I believe in the conservative value of responsibility. Individuals who avoid responsibility dismay me. Politicians (Democrat and Republican) who authorize military action and social programs without allocating the funds or raising the taxes to pay for it anger me. It’s irresponsible. If it’s important to do, we should raise (not borrow) the money to accomplish it. As a responsible citizen, I pay my taxes. It’s my patriotic duty. Those who cheat and pay less than their fair share offend me.

And speaking of responsibility, I believe it is my responsibility to conduct myself for the betterment of my community, to note how much I have given and to take less in return. That includes stewardship of everything from natural resources to the education of children in my community (not just my own children). It means that I am responsible to assist the less fortunate and disadvantaged in my community. It’s my responsibility to help build a strong community and if that means buying insurance, donating to causes, paying my taxes, and dedicating my time, so be it. I expect my representatives to shoulder their responsibility as well.

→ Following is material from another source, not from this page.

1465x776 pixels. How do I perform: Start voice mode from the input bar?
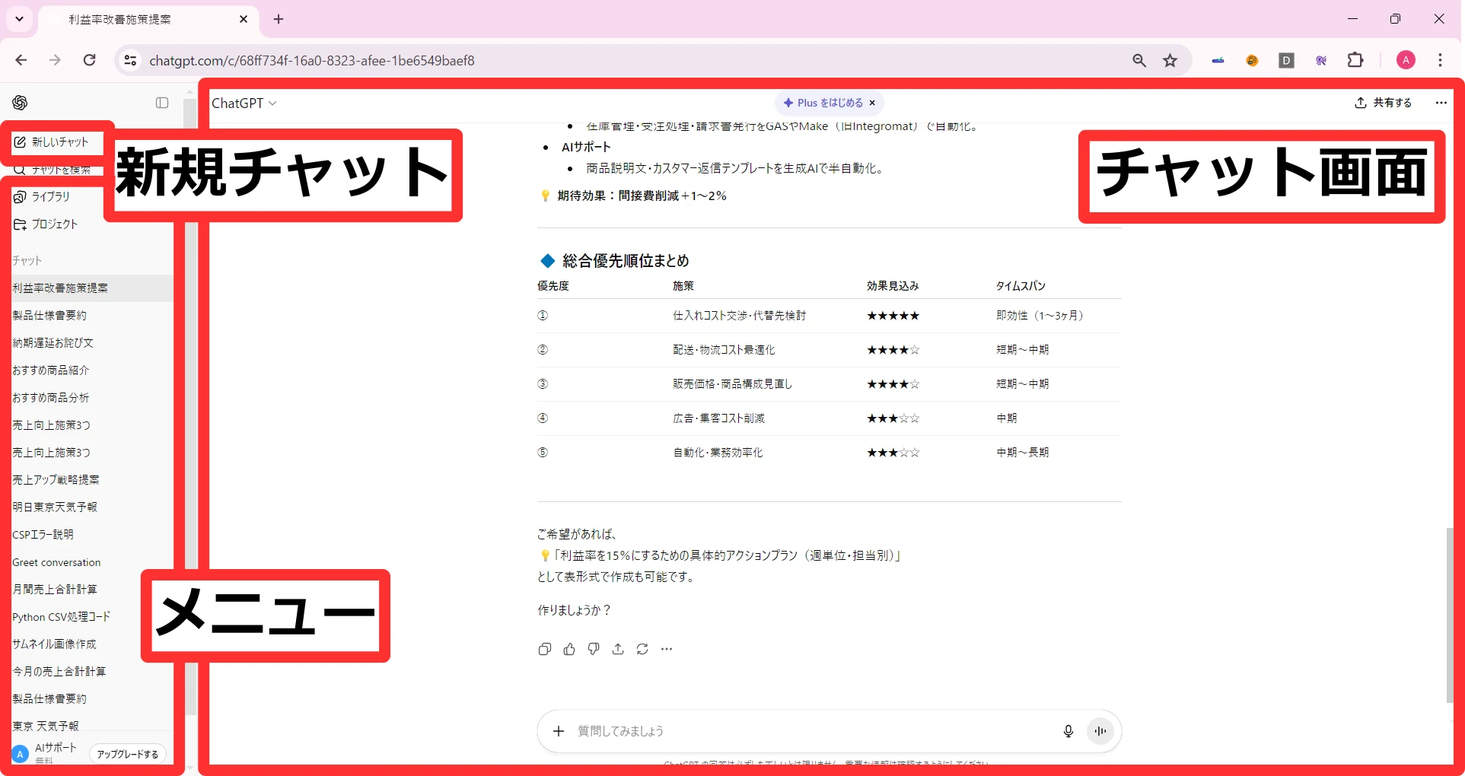[x=1100, y=730]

I believe that power corrupts. The founding generation held this same conservative belief. It offends me when politicians close ranks around party instead of my community’s best interest. The exorbitant profits and salaries of corporate shareholders and CEOs offend me. It’s just another example of consolidating greed and power. And I believe that public servants (elected representatives, government workers, the military, police, and others) are especially answerable for their actions, because of the additional community responsibility they carry. I have little tolerance for the kind of corruption and indiscretion that harm the citizens these people serve.

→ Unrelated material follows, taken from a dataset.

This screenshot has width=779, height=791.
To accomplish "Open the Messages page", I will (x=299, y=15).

I believe there are a lot of frustrated Americans like me. It shows in the low vote of confidence that presidents, governors, legislators, and judges receive on opinion polls. I want them all to work for my community’s best interest, not theirs, and not for a political party’s.

There is a lot of pessimism out there right now, but “We the People” need to put it aside. This whole experiment we call the American republic is idealistic. It has been from the very beginning. Our founding generation believed that common everyday human beings could rise above their self-serving instincts and collaborate for the common good. It’s time we got back to work. It’s time we started taking to each other with the kind of empathy that engenders respect for the individual. It’s time we start demanding that our politicians work across party lines for our common interest or step down. It’s time we found leaders who will—no mater their political party—step forward and say (to paraphrase Mr. Jefferson): We are all Republicans. We are all Democrats. We are all liberals. We are all conservatives.

Yes, real differences separate us. But the ideologues and partisans are wrong: There is no single secret pathway back to the “Garden of Eden.” We will not get everything we want in the coming debate. But we have most of what we need if we start talking and listening to each other. The current winner-take-all battle strategy is failing. We are failing ourselves, our community, our state, our nation, our nation’s future; we are failing the vision of our founding generation. Why? Because we cannot step aside from dogma long enough to have a frank, honest discussion? Because we cannot talk with reason? It is simply not acceptable. We’d better figure out how to do better. We’d better figure out how to create a new future. And we the citizens will have to figure out how to build it together.